▶ **WORK INSTRUCTION**
Could you print, exactly and without pictures, only the lines from the one with "Click the XF35mmF1.4 WR II lens graphic" through the end of the records below?

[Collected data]

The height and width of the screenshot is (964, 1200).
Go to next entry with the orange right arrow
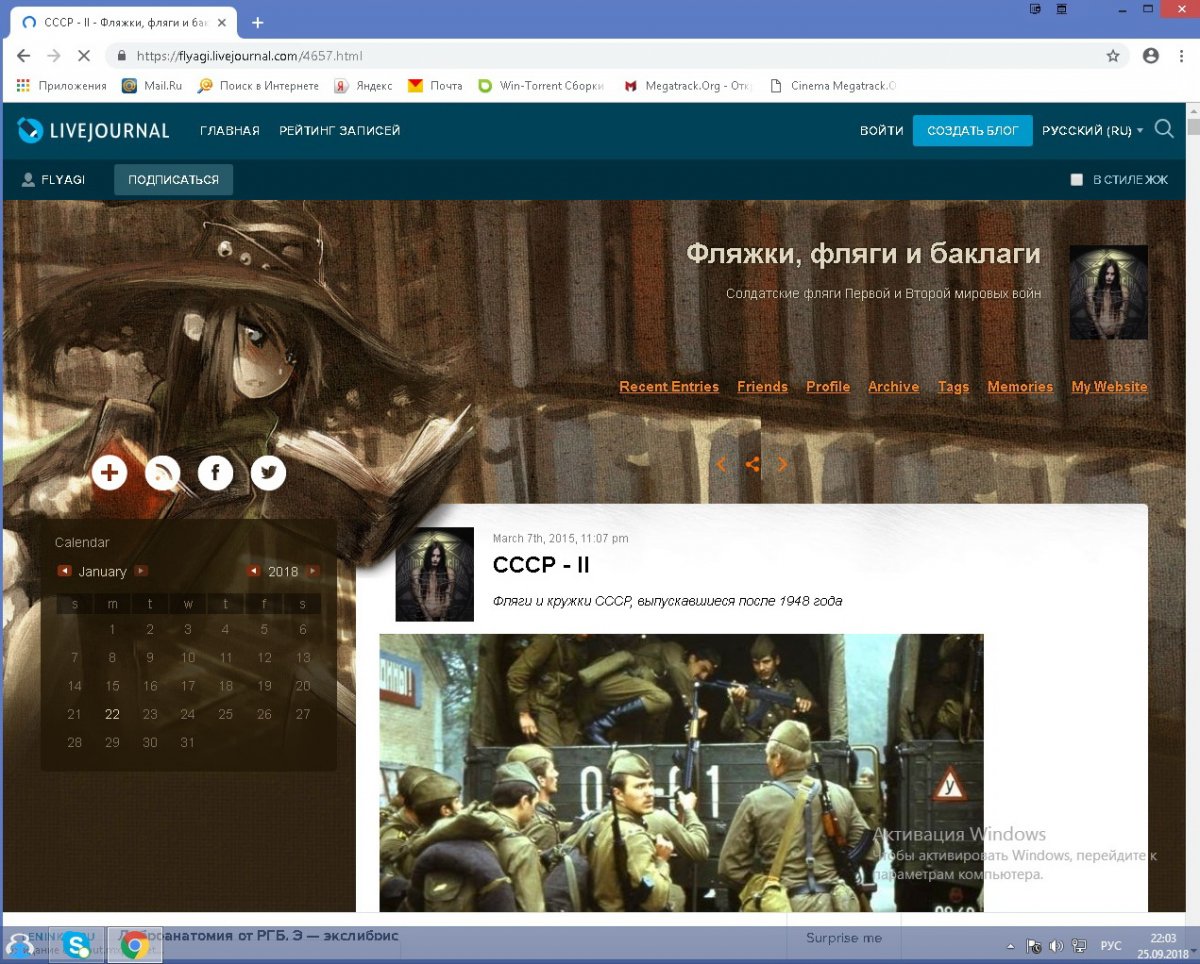click(783, 464)
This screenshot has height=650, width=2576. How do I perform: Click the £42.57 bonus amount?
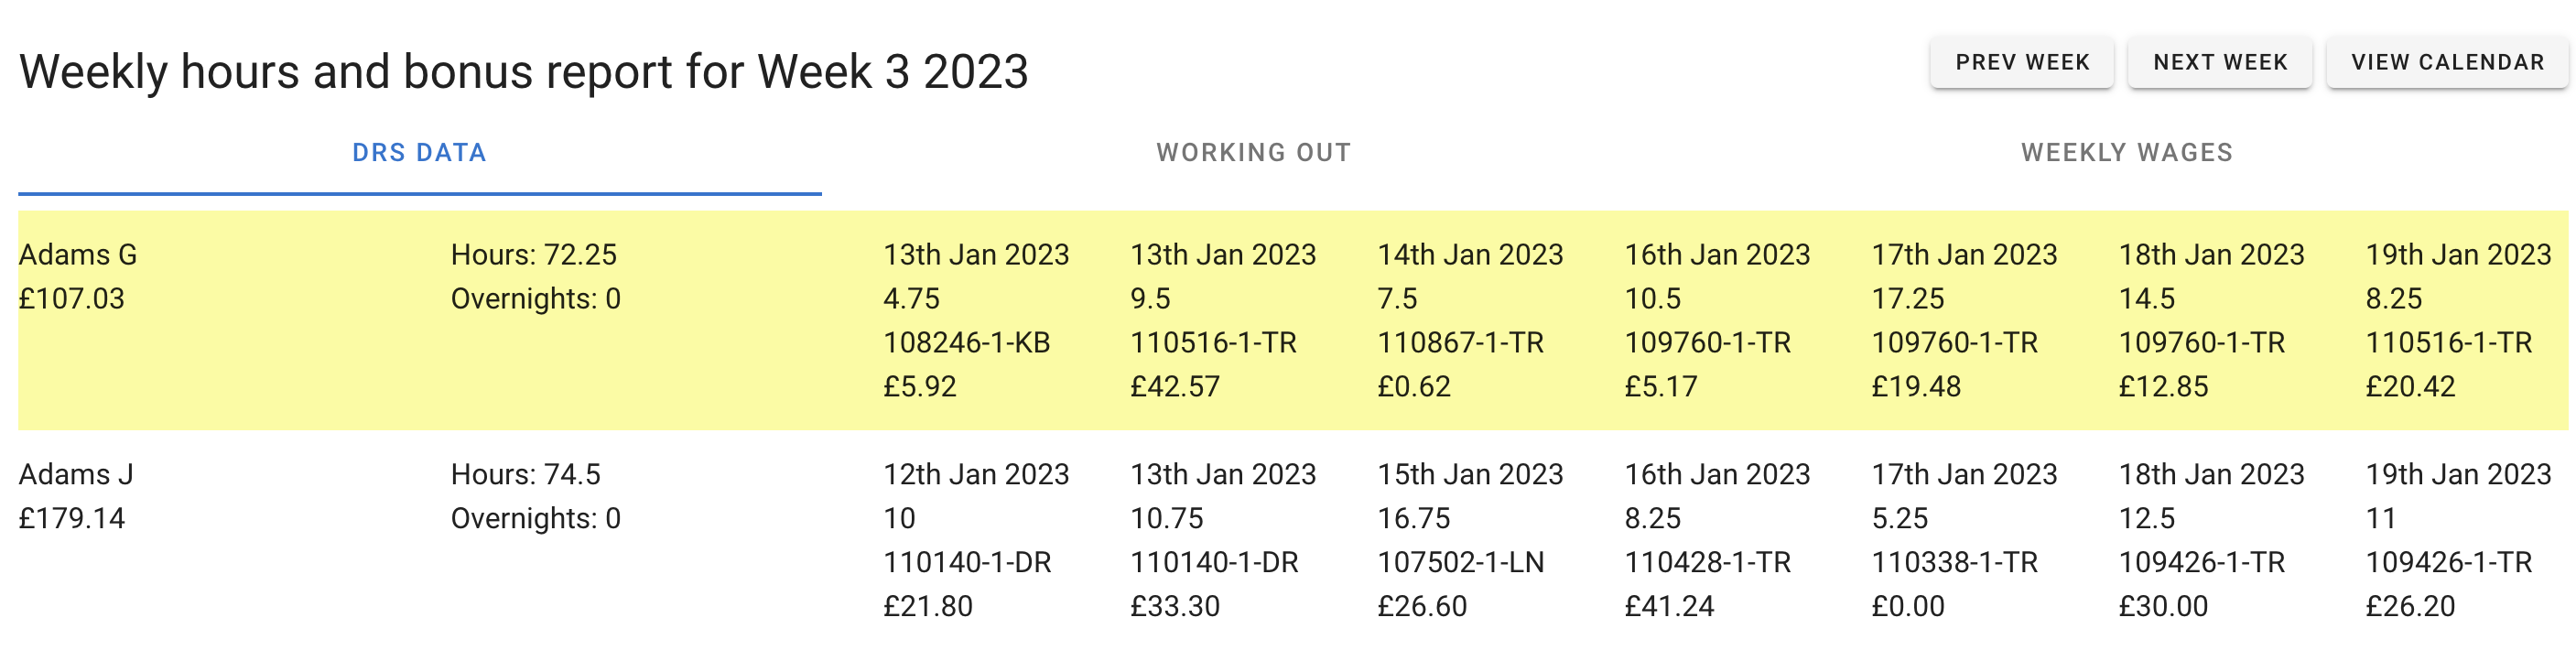click(1174, 387)
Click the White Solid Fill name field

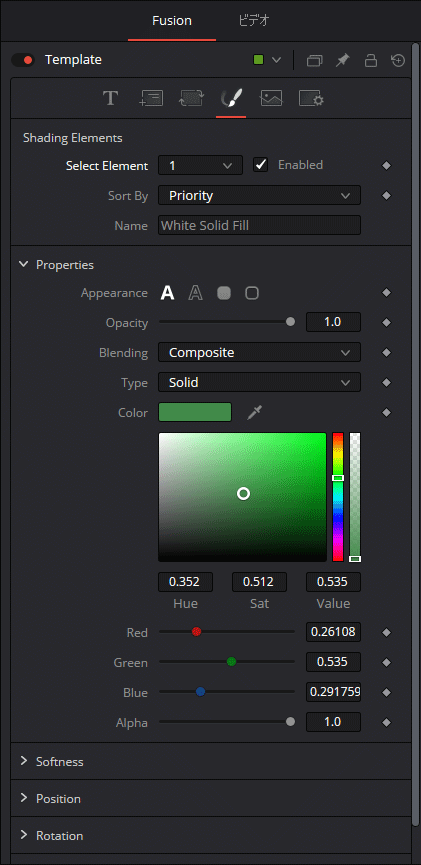[x=259, y=225]
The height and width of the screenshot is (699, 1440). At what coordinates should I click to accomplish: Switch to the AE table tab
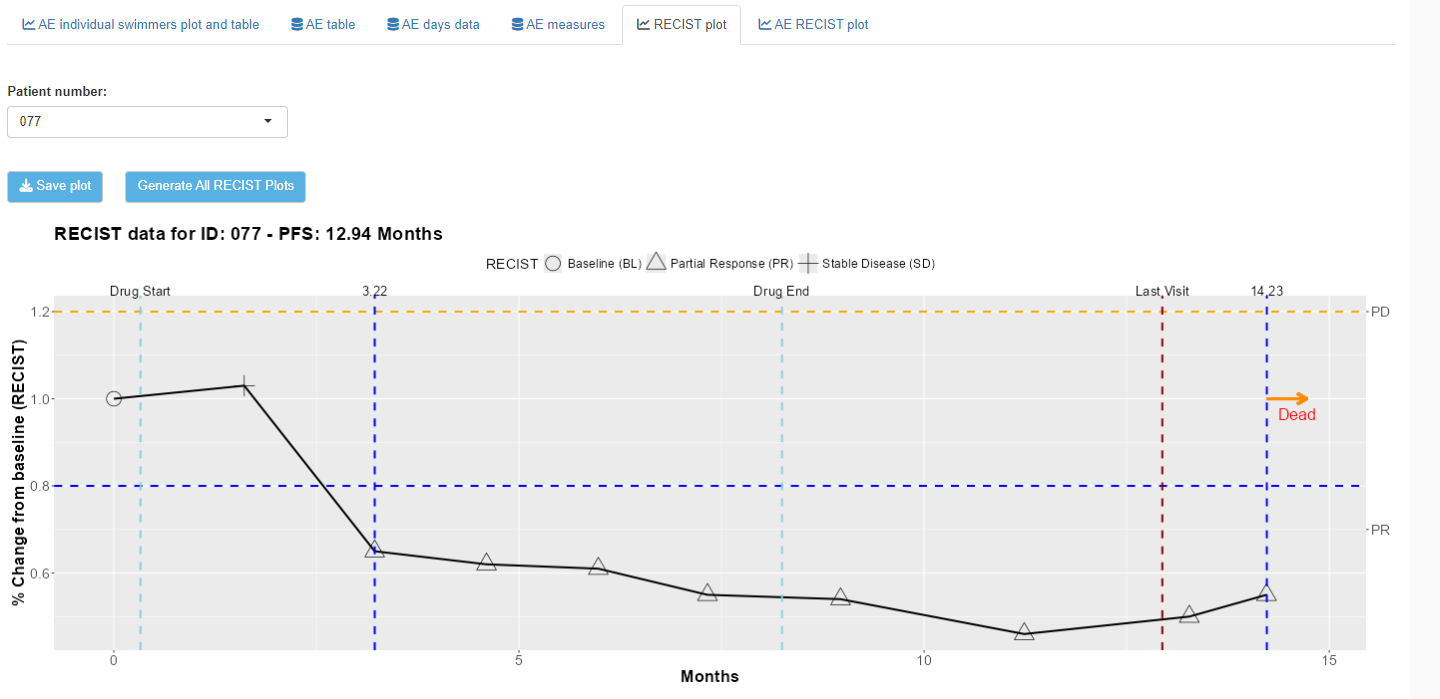click(323, 24)
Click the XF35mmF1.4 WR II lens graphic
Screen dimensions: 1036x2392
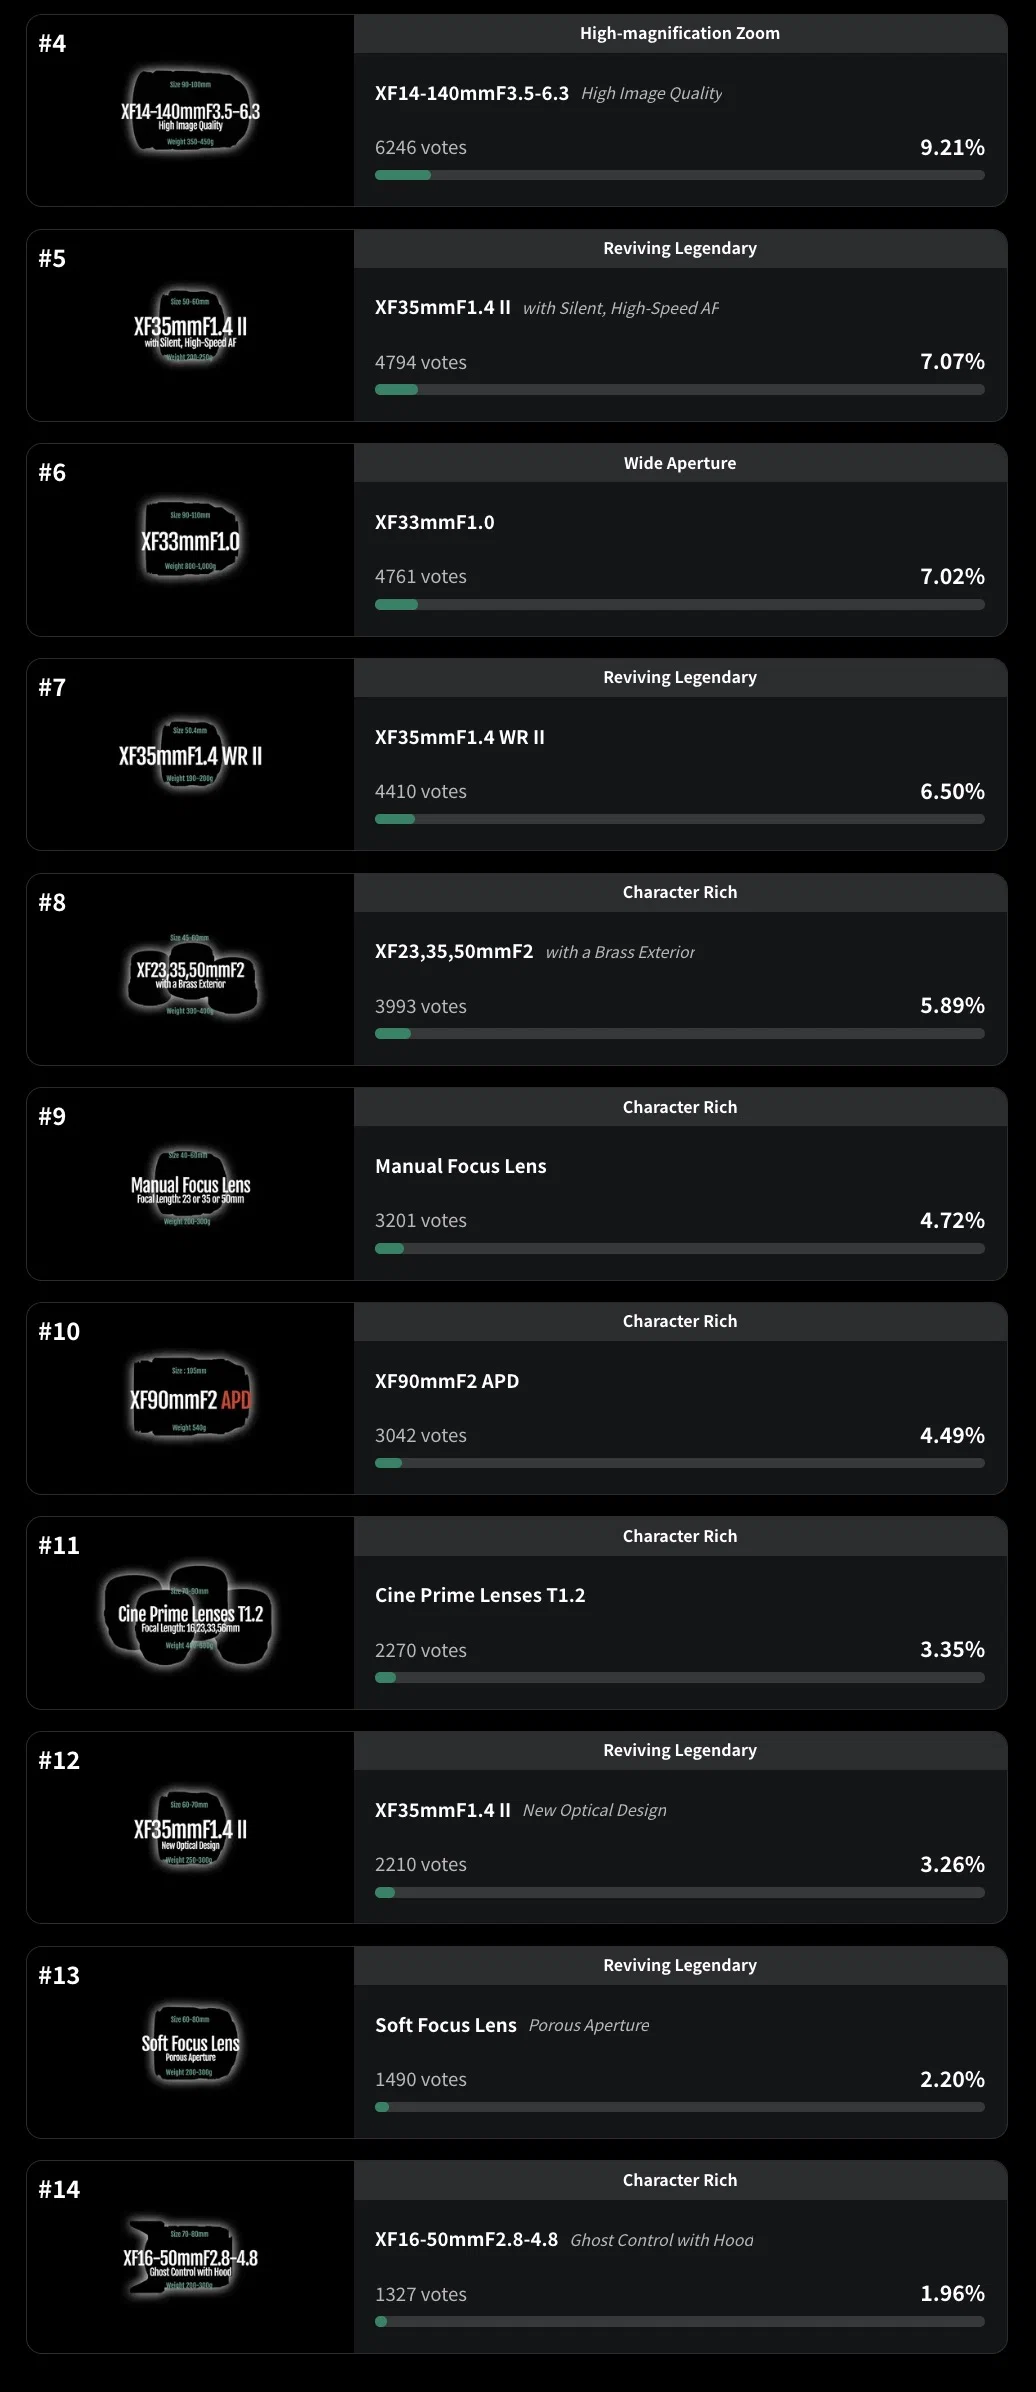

▶ **SOLUTION TO THE PROBLEM**
Click the XF35mmF1.4 WR II lens graphic
Screen dimensions: 1036x2392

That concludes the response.